Stored entries
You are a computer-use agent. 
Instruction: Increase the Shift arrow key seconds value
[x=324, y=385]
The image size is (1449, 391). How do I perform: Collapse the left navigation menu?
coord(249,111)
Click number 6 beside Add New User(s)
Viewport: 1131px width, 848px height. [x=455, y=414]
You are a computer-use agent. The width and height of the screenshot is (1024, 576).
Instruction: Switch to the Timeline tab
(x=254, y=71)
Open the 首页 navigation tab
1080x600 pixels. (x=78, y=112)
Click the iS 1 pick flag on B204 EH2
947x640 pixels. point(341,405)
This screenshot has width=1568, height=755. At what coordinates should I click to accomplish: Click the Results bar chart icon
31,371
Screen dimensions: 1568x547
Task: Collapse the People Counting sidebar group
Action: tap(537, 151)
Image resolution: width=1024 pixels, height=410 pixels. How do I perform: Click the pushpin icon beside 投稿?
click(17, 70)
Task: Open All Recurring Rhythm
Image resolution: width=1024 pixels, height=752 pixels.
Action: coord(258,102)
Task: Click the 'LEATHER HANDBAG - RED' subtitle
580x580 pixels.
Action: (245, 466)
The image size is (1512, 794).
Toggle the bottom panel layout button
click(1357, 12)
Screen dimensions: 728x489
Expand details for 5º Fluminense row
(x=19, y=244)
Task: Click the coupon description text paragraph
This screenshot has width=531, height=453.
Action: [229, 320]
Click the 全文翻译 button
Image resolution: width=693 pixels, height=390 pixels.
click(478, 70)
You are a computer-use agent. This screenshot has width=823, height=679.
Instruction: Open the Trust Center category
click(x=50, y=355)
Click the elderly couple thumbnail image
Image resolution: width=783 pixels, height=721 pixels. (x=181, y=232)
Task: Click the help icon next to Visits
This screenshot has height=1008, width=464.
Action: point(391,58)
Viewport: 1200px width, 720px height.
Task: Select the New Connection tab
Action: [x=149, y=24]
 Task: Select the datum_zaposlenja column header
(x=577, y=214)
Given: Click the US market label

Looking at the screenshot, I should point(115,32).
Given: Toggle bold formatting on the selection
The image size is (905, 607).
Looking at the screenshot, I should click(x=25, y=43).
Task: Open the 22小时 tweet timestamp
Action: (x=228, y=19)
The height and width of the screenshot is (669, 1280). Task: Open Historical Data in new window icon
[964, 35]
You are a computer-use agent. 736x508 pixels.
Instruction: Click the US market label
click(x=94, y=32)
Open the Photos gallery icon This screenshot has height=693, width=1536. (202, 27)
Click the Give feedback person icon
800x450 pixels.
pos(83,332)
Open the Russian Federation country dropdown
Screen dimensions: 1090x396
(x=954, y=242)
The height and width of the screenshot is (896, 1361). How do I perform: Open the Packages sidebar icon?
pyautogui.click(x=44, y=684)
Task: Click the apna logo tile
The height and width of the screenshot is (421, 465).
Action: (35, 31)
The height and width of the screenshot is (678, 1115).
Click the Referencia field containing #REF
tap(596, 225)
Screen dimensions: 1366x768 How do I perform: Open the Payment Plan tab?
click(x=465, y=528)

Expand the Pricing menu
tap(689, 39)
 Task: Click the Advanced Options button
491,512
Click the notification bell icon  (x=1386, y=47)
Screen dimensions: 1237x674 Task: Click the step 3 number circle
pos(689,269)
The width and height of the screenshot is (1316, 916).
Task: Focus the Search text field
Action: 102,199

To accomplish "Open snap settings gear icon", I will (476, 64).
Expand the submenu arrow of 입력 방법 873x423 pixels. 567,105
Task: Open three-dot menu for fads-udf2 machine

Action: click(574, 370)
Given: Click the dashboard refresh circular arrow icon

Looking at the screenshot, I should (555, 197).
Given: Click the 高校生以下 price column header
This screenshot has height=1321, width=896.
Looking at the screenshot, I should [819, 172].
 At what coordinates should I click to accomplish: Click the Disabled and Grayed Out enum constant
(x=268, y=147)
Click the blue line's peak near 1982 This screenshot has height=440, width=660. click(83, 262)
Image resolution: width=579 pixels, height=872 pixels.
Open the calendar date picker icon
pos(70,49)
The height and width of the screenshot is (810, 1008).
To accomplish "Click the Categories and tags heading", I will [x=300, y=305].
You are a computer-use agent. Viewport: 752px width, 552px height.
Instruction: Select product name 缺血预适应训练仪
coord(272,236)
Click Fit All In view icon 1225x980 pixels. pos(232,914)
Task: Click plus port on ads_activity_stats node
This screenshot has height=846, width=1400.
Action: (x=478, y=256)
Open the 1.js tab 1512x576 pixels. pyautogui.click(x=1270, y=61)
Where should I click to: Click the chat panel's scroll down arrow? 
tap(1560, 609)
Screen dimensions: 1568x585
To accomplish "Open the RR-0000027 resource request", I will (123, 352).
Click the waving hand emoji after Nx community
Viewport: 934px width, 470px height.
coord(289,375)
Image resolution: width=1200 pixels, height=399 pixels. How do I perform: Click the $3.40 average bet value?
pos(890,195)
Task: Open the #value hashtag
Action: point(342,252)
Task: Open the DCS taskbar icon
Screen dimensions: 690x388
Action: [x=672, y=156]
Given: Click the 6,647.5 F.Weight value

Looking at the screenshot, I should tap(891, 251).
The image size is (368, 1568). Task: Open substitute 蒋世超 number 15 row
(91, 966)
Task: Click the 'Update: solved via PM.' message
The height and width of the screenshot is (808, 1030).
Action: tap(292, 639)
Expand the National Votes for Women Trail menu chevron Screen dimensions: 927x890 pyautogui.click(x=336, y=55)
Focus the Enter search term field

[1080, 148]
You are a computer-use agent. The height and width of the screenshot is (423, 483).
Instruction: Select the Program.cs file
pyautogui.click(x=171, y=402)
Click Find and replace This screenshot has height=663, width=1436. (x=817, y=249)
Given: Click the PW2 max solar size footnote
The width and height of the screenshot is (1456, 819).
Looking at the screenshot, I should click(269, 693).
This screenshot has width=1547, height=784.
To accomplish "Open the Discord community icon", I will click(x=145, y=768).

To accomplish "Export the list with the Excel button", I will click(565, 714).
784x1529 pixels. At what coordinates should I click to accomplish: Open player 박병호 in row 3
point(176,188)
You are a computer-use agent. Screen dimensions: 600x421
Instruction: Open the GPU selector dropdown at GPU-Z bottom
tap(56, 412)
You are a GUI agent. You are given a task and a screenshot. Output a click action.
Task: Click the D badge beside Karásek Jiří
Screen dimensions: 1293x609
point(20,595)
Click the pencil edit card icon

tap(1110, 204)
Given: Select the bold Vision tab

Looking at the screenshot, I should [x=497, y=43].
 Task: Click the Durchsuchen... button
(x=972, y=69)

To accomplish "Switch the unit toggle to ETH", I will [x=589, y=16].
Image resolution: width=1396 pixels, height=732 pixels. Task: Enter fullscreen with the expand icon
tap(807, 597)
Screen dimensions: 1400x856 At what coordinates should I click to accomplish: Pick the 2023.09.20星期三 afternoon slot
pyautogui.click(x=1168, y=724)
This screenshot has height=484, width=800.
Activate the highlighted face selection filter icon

» **WHAT THE TASK REQUIRES**:
What lines above contain the word "selection"? Return each such line.

» **EXPECTED OUTPUT**:
Given: Toggle bold formatting on the selection
Activate the highlighted face selection filter icon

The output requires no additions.